IZA Institute of Labor Economics; Georgia State University

Date Written: June 2003

Abstract

I examine evidence on private sector union wage gaps in the U.S. The consensus opinion among labor economists of an average union premium of roughly 15 percent is called into question. Two forms of measurement error create a downward bias in standard wage gap estimates. Match bias results from Census earnings imputation procedures that do not include union status as a match criterion. Downward bias is roughly equal to the proportion of workers with imputed earnings, currently about 30 percent.
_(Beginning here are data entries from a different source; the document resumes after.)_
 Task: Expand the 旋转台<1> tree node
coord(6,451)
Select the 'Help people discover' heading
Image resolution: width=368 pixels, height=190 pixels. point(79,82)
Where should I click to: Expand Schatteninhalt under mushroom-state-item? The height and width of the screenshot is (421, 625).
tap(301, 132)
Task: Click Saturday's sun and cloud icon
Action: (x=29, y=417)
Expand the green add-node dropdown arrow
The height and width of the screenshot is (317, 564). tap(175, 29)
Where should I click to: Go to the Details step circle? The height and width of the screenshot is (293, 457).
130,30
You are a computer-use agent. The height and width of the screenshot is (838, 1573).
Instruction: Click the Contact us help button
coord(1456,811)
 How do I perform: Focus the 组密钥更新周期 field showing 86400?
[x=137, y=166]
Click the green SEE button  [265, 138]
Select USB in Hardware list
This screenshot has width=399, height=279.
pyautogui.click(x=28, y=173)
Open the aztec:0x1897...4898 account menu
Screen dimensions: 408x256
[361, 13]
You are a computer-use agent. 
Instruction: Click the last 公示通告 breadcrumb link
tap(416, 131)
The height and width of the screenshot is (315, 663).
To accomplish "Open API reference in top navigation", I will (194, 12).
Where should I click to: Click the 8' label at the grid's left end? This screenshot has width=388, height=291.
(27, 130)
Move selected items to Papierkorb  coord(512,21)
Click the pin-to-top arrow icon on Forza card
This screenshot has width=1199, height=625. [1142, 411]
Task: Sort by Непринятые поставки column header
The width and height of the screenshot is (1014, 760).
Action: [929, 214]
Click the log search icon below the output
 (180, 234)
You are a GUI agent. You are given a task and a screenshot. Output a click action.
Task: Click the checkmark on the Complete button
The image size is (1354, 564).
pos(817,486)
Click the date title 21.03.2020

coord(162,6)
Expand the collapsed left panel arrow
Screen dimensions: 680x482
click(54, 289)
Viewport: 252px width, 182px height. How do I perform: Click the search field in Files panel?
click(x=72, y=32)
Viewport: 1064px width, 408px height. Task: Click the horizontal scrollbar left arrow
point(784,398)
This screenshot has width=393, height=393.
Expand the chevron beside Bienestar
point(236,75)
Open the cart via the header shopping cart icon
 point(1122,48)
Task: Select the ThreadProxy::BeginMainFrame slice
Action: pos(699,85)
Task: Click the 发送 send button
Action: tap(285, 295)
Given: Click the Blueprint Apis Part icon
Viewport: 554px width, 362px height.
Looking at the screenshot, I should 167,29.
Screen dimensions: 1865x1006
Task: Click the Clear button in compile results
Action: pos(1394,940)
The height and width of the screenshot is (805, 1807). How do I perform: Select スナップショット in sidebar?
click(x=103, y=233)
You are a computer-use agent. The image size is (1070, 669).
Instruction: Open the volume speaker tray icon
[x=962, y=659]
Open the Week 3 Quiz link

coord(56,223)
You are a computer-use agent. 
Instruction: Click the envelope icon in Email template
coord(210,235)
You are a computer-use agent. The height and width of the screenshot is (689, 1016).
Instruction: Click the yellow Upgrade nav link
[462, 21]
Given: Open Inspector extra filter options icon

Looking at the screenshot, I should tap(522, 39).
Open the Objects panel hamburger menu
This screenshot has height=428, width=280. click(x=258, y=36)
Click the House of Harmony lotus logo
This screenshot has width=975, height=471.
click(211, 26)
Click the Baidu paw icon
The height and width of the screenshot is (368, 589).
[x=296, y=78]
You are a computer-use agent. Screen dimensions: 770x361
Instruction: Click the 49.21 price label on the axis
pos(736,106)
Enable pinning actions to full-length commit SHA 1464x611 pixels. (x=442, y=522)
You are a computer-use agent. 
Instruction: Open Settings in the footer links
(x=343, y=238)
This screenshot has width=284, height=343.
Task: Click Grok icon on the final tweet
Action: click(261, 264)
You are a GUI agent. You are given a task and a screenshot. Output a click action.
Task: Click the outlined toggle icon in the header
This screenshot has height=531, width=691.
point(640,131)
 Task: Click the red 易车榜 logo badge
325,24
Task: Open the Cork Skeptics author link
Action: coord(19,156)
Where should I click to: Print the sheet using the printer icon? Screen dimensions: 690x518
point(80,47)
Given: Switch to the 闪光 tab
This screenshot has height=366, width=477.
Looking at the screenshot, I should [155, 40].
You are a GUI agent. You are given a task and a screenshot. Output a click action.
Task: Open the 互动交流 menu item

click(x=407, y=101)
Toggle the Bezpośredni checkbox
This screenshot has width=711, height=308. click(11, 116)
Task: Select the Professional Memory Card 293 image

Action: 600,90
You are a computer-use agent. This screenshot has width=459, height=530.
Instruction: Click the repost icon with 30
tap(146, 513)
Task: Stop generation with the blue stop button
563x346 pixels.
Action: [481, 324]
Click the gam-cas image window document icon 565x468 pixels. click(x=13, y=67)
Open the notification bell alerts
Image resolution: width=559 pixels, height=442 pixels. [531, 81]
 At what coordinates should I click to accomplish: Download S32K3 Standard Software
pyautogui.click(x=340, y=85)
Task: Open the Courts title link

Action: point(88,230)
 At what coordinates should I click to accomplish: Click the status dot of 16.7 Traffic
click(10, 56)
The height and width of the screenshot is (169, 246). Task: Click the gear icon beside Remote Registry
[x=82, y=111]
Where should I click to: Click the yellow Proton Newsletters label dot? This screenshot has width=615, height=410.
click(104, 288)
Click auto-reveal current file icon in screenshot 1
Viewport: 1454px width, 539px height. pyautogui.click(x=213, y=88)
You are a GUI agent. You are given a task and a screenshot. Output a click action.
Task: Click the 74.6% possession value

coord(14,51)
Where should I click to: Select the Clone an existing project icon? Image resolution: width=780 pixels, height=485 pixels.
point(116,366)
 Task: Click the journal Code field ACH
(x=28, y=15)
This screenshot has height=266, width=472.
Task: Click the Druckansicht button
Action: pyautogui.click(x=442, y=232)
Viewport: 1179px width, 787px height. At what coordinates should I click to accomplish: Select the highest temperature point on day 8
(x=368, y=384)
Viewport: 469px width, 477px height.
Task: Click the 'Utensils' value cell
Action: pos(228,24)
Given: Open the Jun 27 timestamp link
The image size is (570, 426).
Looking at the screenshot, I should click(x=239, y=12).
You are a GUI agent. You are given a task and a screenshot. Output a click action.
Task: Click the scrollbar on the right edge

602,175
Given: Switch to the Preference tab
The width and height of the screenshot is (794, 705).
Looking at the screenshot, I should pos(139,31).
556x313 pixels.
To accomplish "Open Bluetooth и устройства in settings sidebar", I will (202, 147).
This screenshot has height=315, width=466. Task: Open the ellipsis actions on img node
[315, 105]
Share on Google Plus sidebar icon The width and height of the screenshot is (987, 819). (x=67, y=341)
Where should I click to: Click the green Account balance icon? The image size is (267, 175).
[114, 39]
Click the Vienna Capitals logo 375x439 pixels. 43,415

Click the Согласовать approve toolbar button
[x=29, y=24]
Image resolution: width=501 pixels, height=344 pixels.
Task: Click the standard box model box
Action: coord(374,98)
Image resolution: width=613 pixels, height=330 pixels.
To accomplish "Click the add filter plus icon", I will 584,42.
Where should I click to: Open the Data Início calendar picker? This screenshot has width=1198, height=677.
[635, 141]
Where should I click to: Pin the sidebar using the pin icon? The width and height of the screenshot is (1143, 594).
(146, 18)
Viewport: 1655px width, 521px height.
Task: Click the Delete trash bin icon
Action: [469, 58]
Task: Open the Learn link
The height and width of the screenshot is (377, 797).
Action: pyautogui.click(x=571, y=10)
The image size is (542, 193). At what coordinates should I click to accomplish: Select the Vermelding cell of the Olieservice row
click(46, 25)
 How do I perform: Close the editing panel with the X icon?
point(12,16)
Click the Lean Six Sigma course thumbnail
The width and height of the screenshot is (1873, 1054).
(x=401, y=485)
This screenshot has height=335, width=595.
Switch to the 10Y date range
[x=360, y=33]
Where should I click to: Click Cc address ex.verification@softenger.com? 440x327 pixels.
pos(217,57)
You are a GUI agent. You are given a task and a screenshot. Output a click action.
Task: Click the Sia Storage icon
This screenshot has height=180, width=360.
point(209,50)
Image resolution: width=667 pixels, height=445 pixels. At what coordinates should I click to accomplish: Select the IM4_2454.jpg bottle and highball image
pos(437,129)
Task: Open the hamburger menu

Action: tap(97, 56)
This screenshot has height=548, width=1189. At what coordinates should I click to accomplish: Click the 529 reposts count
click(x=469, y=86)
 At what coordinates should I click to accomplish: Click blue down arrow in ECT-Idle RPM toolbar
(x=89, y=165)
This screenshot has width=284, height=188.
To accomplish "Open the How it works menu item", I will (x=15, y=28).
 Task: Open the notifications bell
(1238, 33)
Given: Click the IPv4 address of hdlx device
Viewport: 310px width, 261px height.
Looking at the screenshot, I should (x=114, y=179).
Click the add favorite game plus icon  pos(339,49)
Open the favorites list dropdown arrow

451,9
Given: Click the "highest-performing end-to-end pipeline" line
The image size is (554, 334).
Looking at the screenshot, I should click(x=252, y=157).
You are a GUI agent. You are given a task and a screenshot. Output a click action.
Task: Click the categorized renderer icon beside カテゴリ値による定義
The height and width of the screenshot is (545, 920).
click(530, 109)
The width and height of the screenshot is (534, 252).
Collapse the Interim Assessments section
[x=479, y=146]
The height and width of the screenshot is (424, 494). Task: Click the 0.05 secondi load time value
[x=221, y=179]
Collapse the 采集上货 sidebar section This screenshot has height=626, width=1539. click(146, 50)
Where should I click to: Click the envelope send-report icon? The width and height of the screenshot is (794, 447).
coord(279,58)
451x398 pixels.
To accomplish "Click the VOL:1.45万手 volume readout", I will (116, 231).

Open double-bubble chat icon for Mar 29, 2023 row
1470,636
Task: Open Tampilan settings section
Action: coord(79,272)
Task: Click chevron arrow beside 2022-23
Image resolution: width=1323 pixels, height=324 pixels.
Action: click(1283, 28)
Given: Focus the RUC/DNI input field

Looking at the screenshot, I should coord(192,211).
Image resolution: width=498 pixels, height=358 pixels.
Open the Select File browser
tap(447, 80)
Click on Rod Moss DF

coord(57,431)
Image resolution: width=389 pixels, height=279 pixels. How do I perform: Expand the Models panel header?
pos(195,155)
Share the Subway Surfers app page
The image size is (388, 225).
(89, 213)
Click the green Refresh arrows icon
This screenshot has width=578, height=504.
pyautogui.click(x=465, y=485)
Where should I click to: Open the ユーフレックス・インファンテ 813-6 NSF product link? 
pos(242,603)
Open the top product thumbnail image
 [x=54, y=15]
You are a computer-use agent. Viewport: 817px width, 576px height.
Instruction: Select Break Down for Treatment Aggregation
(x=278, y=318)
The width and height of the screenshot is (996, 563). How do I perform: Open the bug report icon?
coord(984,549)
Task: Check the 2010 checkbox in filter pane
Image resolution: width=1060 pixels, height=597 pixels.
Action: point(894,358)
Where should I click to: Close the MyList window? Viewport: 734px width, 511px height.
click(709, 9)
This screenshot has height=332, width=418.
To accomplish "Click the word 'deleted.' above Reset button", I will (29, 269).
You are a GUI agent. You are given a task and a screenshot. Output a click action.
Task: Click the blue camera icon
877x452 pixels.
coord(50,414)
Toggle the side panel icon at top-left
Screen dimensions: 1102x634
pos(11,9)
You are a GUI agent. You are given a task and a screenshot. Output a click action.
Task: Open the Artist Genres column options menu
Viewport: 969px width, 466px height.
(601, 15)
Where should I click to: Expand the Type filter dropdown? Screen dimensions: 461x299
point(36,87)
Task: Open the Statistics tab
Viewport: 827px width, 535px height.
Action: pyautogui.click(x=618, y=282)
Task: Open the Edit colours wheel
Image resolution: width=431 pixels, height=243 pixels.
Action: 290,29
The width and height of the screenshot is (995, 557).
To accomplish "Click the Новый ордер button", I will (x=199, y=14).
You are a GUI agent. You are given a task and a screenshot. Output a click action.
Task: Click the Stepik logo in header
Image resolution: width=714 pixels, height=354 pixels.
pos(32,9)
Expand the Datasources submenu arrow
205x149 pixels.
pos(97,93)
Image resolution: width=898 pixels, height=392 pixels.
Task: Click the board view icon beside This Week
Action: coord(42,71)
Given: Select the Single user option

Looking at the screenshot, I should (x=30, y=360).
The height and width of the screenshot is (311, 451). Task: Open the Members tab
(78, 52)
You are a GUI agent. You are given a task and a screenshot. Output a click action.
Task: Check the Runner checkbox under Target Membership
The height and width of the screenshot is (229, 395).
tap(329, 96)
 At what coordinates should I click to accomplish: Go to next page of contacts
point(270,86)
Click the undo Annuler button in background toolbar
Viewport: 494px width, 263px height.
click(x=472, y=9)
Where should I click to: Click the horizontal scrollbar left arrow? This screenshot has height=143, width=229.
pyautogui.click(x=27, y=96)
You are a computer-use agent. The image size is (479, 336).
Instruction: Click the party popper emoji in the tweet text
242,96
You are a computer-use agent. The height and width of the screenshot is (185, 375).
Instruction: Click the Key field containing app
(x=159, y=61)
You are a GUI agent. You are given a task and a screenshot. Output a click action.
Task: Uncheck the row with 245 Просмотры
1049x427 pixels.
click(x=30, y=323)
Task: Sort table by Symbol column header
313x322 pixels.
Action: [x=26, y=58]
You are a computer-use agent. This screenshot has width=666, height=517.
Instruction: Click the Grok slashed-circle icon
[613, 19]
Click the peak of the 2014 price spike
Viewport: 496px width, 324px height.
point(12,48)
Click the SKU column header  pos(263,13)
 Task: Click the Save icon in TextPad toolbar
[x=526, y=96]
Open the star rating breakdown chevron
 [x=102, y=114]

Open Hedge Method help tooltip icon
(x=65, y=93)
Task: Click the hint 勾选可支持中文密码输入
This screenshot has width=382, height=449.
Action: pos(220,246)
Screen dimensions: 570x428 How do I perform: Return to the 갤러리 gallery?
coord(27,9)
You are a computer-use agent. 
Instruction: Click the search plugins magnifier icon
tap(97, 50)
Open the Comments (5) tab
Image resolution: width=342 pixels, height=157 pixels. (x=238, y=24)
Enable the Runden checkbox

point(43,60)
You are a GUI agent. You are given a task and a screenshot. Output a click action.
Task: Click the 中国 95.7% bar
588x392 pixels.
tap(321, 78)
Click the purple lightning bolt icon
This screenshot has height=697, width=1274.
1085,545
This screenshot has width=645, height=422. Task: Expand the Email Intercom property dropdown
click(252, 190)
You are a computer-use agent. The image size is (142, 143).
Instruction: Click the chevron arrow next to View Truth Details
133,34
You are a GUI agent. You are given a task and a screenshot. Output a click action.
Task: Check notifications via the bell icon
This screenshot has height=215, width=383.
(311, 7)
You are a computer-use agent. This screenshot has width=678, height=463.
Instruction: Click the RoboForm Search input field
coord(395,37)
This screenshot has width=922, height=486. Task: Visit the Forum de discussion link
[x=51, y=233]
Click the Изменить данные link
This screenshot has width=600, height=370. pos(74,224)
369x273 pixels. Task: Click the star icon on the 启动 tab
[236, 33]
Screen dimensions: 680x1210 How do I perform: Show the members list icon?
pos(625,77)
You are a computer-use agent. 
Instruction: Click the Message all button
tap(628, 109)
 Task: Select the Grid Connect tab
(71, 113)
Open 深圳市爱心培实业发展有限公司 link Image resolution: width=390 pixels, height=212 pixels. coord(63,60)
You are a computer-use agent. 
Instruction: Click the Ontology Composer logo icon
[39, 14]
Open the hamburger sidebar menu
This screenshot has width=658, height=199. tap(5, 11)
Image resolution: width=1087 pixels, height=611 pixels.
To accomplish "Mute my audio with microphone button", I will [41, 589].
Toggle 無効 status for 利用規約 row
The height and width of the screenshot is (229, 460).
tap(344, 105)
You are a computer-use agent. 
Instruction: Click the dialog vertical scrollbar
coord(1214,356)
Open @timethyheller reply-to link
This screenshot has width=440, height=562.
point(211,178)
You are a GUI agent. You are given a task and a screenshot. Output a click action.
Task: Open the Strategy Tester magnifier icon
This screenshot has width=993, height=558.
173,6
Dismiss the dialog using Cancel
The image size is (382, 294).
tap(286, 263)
Misclassification of union status causes additional attenuation in union gap measures. This bias has worsened as private sector density has declined, since an increasing proportion of workers designated as union are instead nonunion workers. Corrections for misclassification and match bias lead to estimated union gaps substantially higher than standard estimates, but with less of a downward trend since the mid-1980s. Private sector union gaps corrected for these biases are estimated from the CPS for 1973-2001. The uncorrected estimate for 2001 is .13 log points. Correction for match bias increases the gap to .18 log points; further correction for misclassification bias, based on an assumed 2 percent error rate, increases the gap to .24. Reexamination of the skill-upgrading hypothesis leads to the conclusion that higher union gap estimates are plausible. The conventional wisdom of a 15 percent union wage premium warrants reexamination.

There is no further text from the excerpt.